- [Passage for review]
=== Section Start ===

4“In the name of God, I ask for communication that combats fake news and avoids hateful discourse.”
The new missionary frontiers of which the Gospel speaks are “digital nowadays,” writes the Pope, who encourages the Church to be present in the digital world, without, however, “replacing our Mass with a live ‘Tiktok’ broadcast or making ‘memes’ of our martyrs to spread them on the internet.” Likes “cannot replace human contact,” he says in the third chapter.
“Likes” cannot replace human contact …
In the name of God, the Pope calls for “communication that combats fake news and avoids hateful discourse.” He points a finger at anonymous Internet “trolls,” “phantom” users who work to influence and manipulate opinion.
He advises the media, “the fourth estate,” to evaluate their independence from shareholders and their freedom from potential conflicts of interest, and he expresses concern regarding “lawfare” aimed at discrediting opponents.
A defender of the “right to change, to reparation, and to conversion,” he opposes “monolithic thought” that wants to deny or rewrite history, and which thinks it can “judge the mistakes of the past with Monday’s newspaper in hand.”
5“In the name of God, I ask for politics that work for the common good.”
Pope Francis addresses politicians. While recognizing that they aren’t “supermen,” he asks them not to fall into corruption. The Pope goes further, suggesting that while “it is not illegal for a human being to be attracted by money, by first-class travel,” a politician must nevertheless live with “sobriety” and “austerity.”
6“In the name of God, I ask that the doors be opened to migrants and refugees.”
“I have never forgotten you,” the Pope says to migrants and refugees in a chapter dedicated to them. He believes that the “conscience” of developed countries “should weigh every death of a brother or of a sister who crosses the desert or the ocean.”
7“In the name of God, I ask that the participation of women in society be promoted and encouraged.”
The Pope wishes for professional growth and motherhood not to be considered “incompatible projects” for a woman. He calls to mind “all the women murdered simply because they are women” and those who are considered “second-class citizens.” “Our world needs more women leaders,” the Pope said.

=== Section End ===

- [What to work on]
**1)** Decide whether each statement below agrees with the excerpt on Pope Francis's appeals, answering yes or no and quoting the deciding words of the excerpt. (a) The Pope says a politician must live with sobriety and austerity. (b) The Pope encourages the Church to replace Mass with a live TikTok broadcast. (c) The Pope calls the media "the fifth estate."
**2)** Please pick up the excerpt on Pope Francis's appeals and keep writing it from its last sentence.

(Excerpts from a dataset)

=== Section Start ===

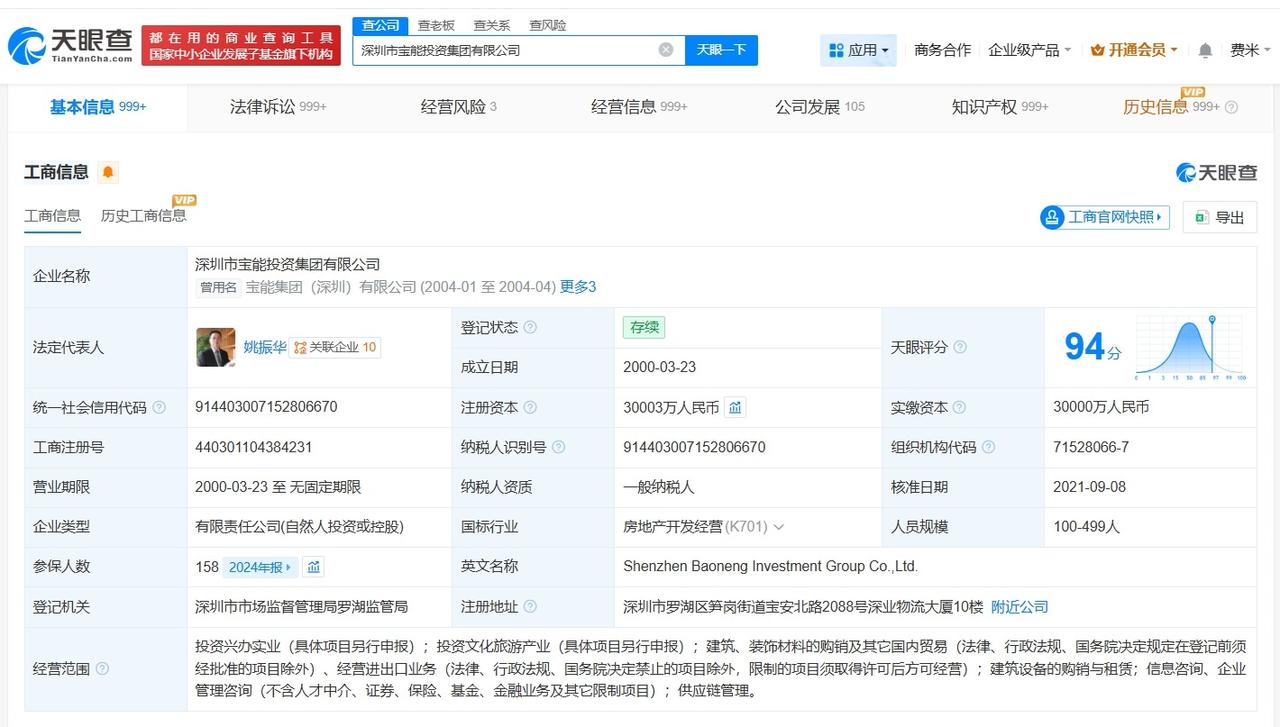Open legal representative 姚振华 link
Image resolution: width=1280 pixels, height=727 pixels.
(x=265, y=347)
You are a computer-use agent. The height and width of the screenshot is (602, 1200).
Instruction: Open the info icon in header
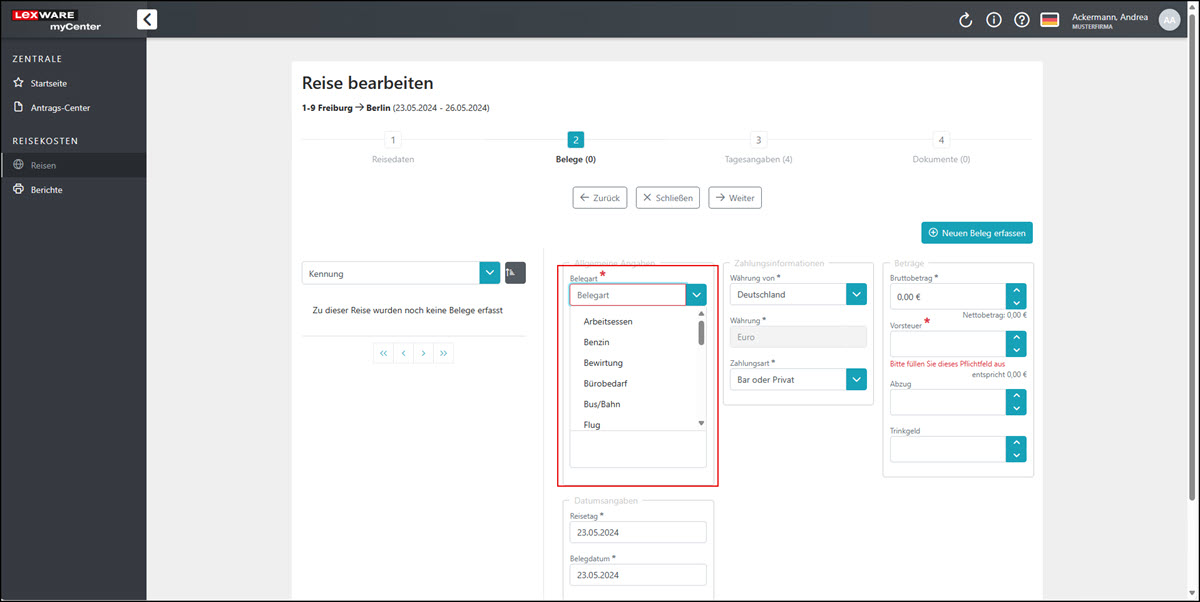[x=994, y=20]
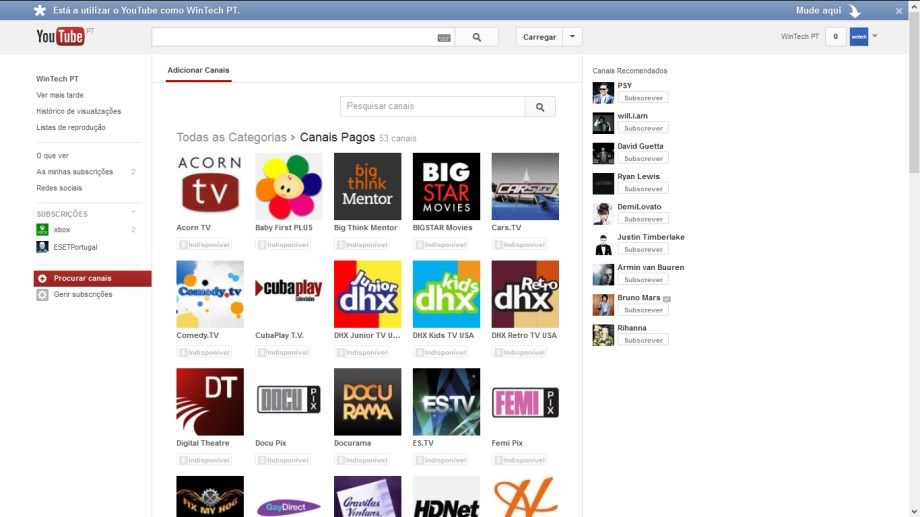The width and height of the screenshot is (920, 517).
Task: Click the YouTube logo
Action: coord(60,37)

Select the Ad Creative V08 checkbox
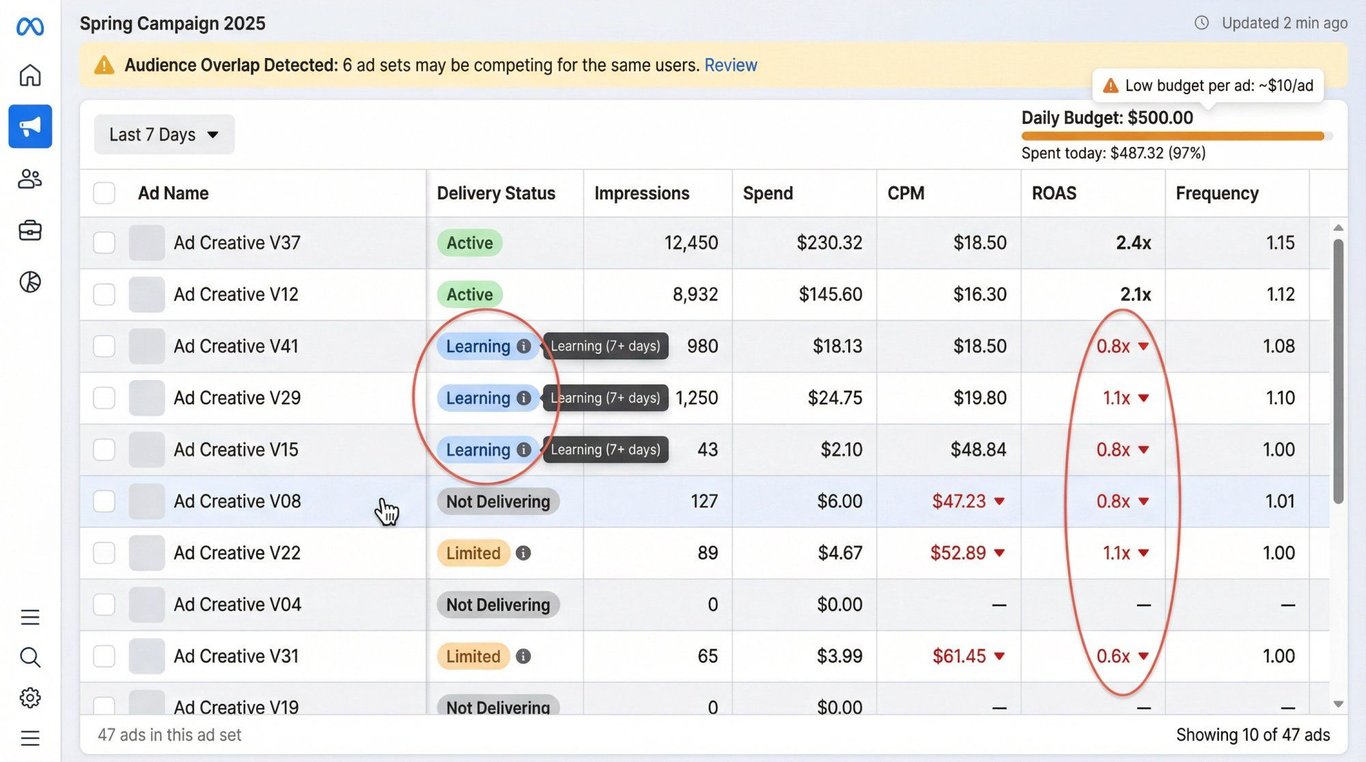[x=104, y=501]
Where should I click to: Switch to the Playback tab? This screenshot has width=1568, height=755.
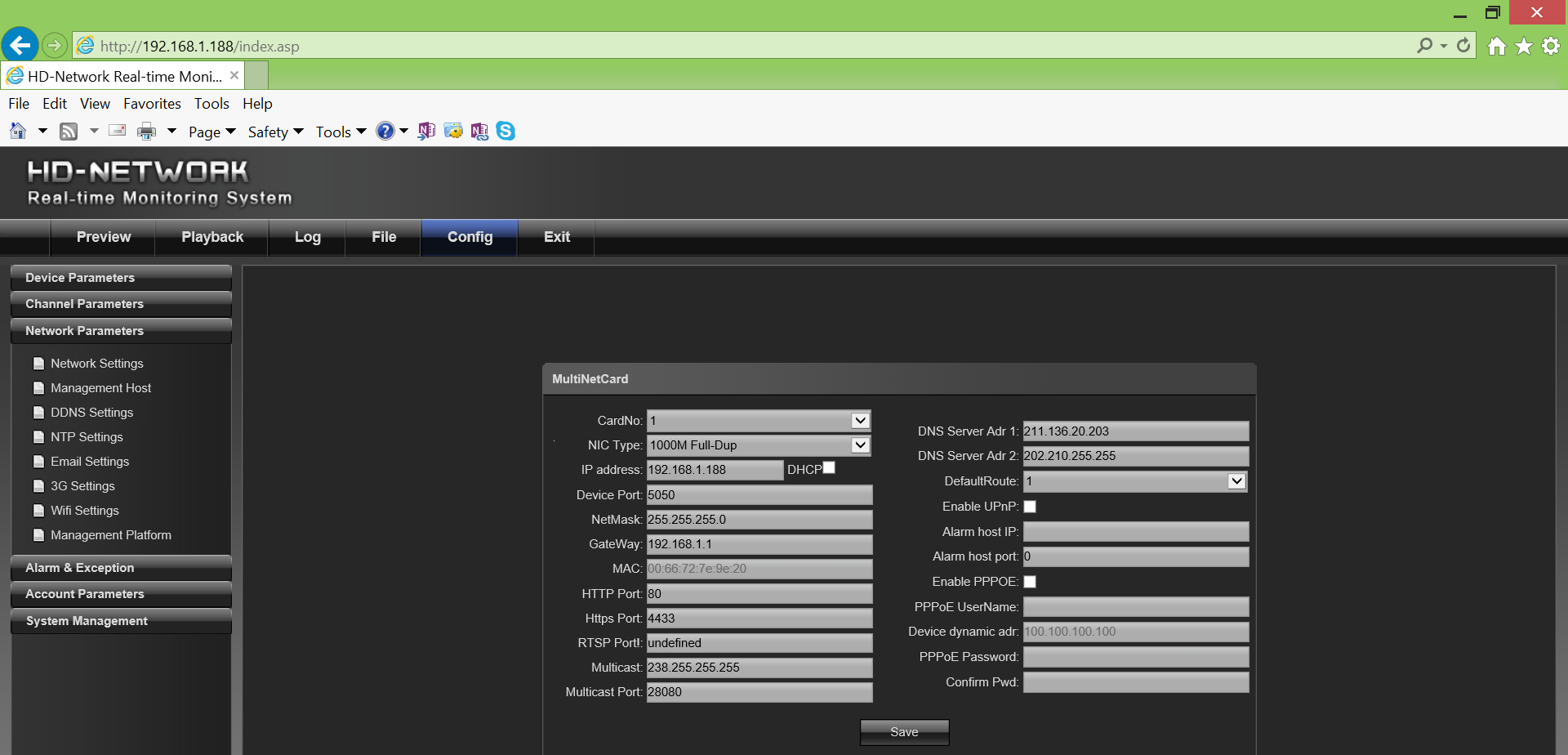(212, 237)
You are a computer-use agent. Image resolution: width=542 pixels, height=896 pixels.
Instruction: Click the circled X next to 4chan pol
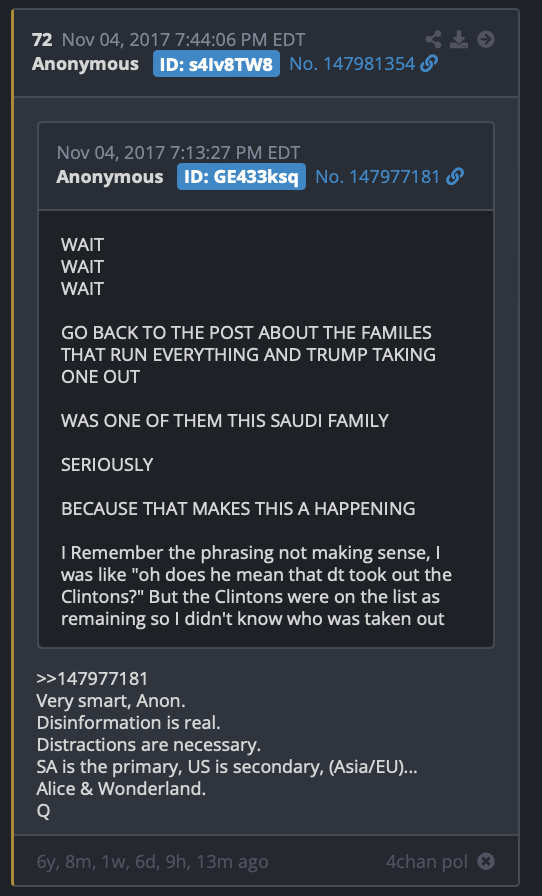(486, 861)
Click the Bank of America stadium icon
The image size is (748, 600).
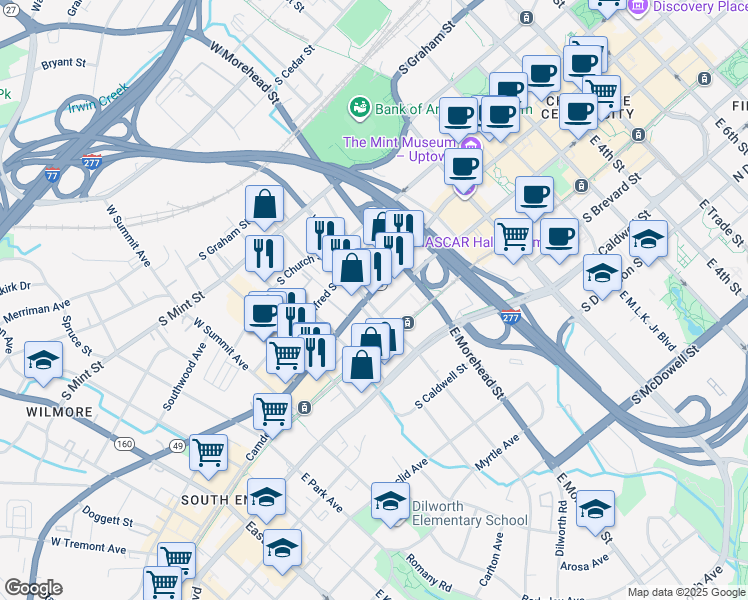coord(357,106)
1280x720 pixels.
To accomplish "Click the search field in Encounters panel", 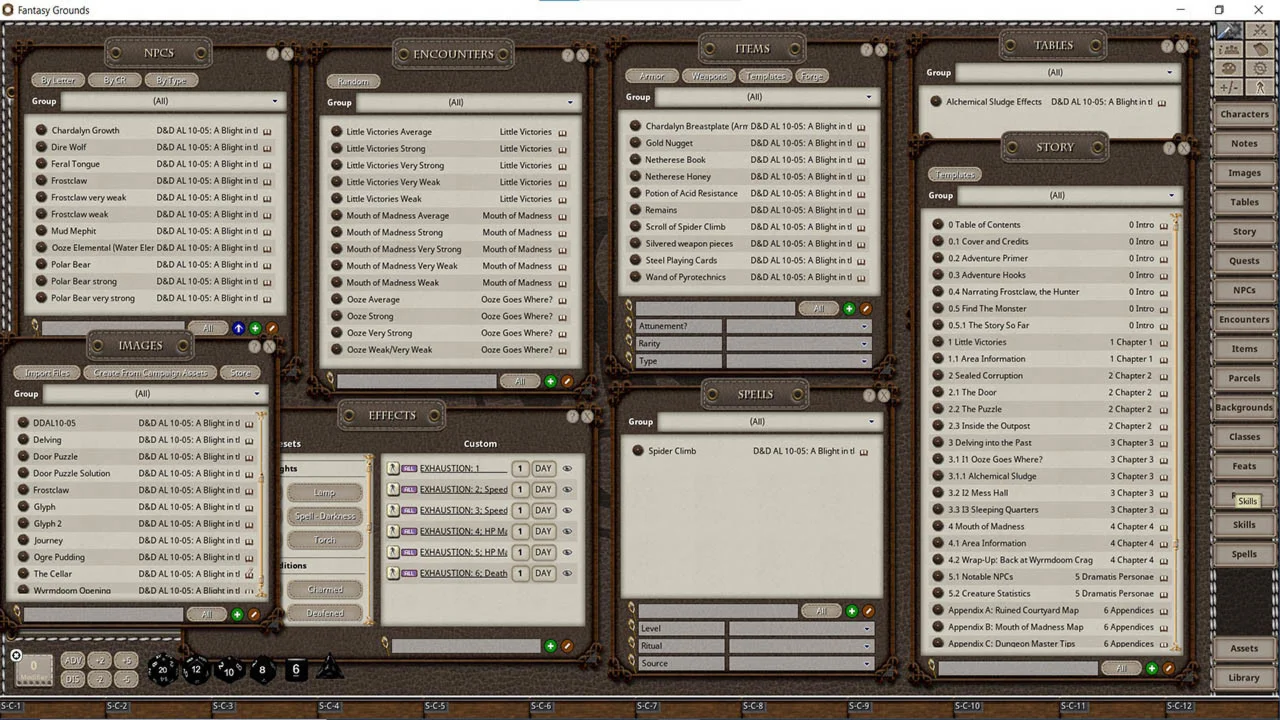I will [x=416, y=381].
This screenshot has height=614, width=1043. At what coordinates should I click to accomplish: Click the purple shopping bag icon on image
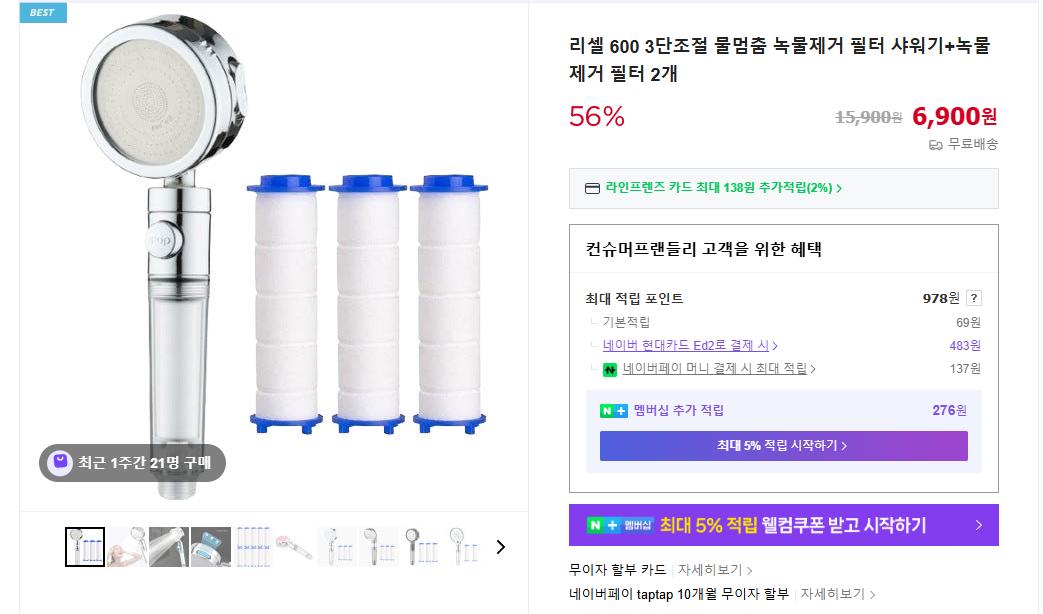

=== Section End ===

- [Answers for the exercise]
**1)**
(a) Yes: a politician must nevertheless live with “sobriety” and “austerity.”
(b) No: without, however, “replacing our Mass with a live ‘Tiktok’ broadcast
(c) No: He advises the media, “the fourth estate,”

**2)**
8“In the name of God, I ask that the growth of poor countries be allowed and encouraged.”
In a “sick” and “unsustainable” economic system, which “kills and excludes,” the Pontiff dismantles the trickle-down theory based on the profits of the very rich, a system from which the poorest should expect “drops” of charity. “What has happened to us, as humanity, such that we don’t begin each day asking ourselves how to include, feed, care for and clothe the least of society, instead of excluding them?”
9“In the name of God, I ask for universal access to health care.”
Dedicating a chapter to the “right to health for all,” the Pope resolutely defends the value of coronavirus vaccines, which according to him should be considered “a common good of humanity.” He reproaches vaccine objectors for “a selfish and unempathetic approach.”
10“In the name of God, I ask that his name not be used to foment wars.”
At the end of the book, in the last chapter, the Pope calls on religions to unite “in unanimous condemnation of any attempt to use the name of the Almighty to justify any kind of violence or aggression.”
“May it not occur to anyone to use God as a shield when planning and carrying out acts of violence and abuse,” he said, for “violence in the name of God is a betrayal of religion.”
In general, the Pope comments that there are “no magic formulas” to solve the issues addressed in the book, but certain “attitudes towards life” can help. Thus, “he who has no hope goes nowhere.”
“Unlike optimism, hope never betrays us.”